Thread: XML and Postgres

XML and Postgres

From
Greg Lindstrom
Date:
Hello-
I am fairly new to postgres, but have been coding for over 20 years and
would like to know what, if anything, is available to post data in XML
format to postgres.  I have read (seemingly) conflicting reports that
Oracle will allow users to post an xml formatted document directly to
the database and my sysadmin "seems to recall" reading about it.  I am
in the process of dissecting a fairly complex xml file (health care
claims data in EDI x12 format) and would much rather use an existing
technology to post it if it exists.

So, does such a thing exist?  Or perhaps I have misread the literature
and am off base?

Thanks for your help.

--greg

Greg Lindstrom               501 975.4859
Computer Programmer          greg.lindstrom@novasyshealth.com
NovaSys Health
Little Rock, Arkansas

"We are the music makers, and we are the dreamers of dreams."  W.W.



Re: XML and Postgres

From
brew@theMode.com
Date:
On Wed, 16 Mar 2005, Greg Lindstrom wrote:

> I am fairly new to postgres, but have been coding for over 20 years and
> would like to know what, if anything, is available to post data in XML
> format to postgres.

Hopefully someone can tell you of a direct solution, but I can tell you my
experiences using perl.

I had to synchronize an on site office database (File Maker Pro) with a
webserver database.  File Maker Pro could output in XML and that's way the
DBA wanted to do it.  He set it up so that it ftped the data in XML to the
web server and I use cron to start a perl script and import the data into
the webserver DB.

There are several XML perl modules available but all the ones I tried had
the same flaw - they grabbed the entire XML file and loaded it into a huge
variable in memory.  The XML file they wanted to upload was so big it used
up all the available memory and the perl script failed.

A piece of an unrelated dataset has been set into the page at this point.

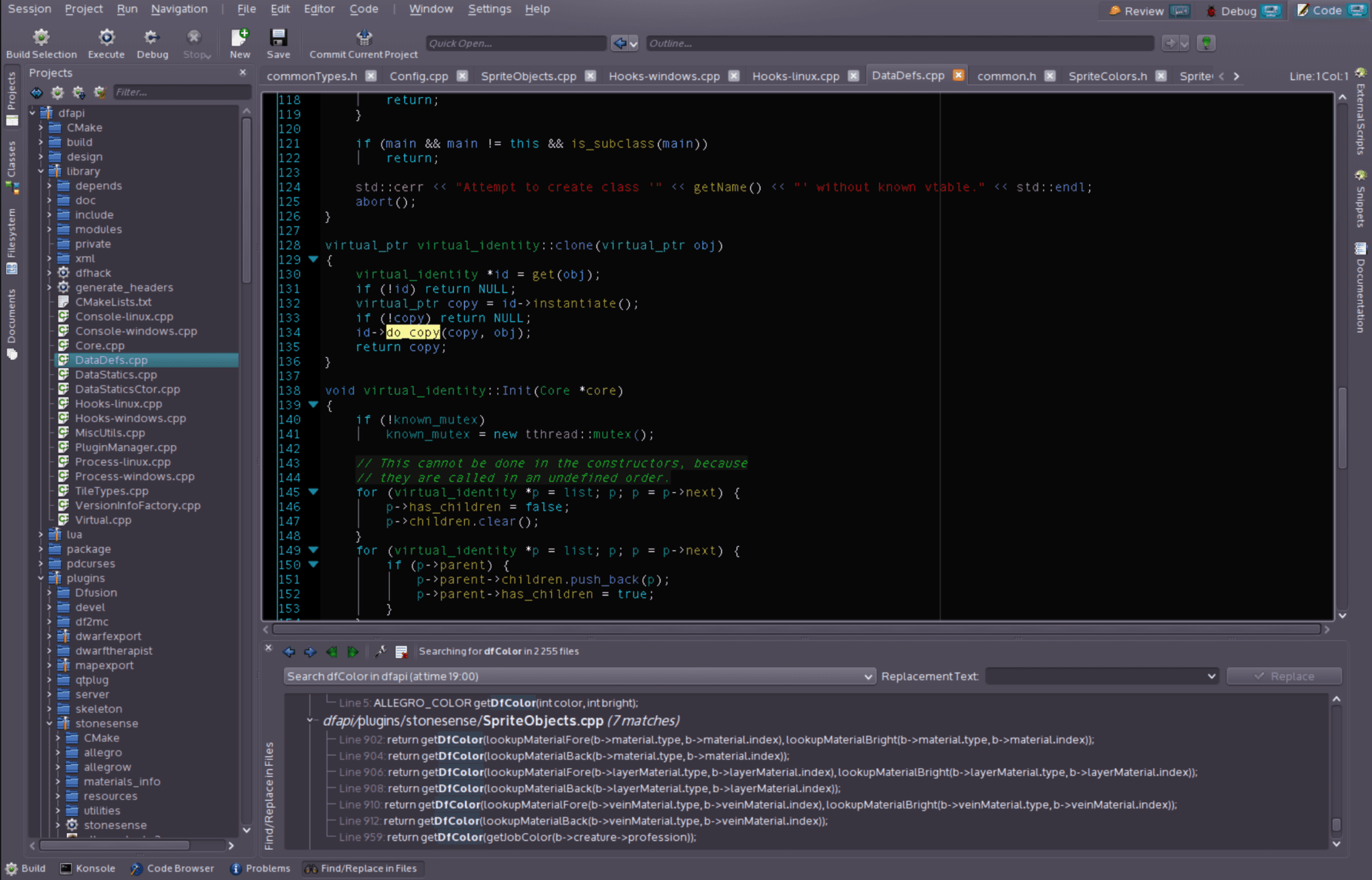Open the Build Selection tool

I had to write a parsing routine that churns through the XML file and
loads the data for one record, then dumps it into the database before
going back for the next record - it's much more memory efficient, albeit
slow - no grouped transactions, but that's all right - it runs in the
middle of the night.

I hesitate to post it since it may not work with all XML data files, I
wrote and tested it for MY particular datafile.  In particular it may not
work for empty elements ( like <data /> ). I'll be glad to share it and
explain how it works if you need it.

I confess the webserver DB in this case is mySQL (it pre-existed me on
this project), but since I used the perl DBI (Database Interface Library)
it will work with postgreSQL just as easily.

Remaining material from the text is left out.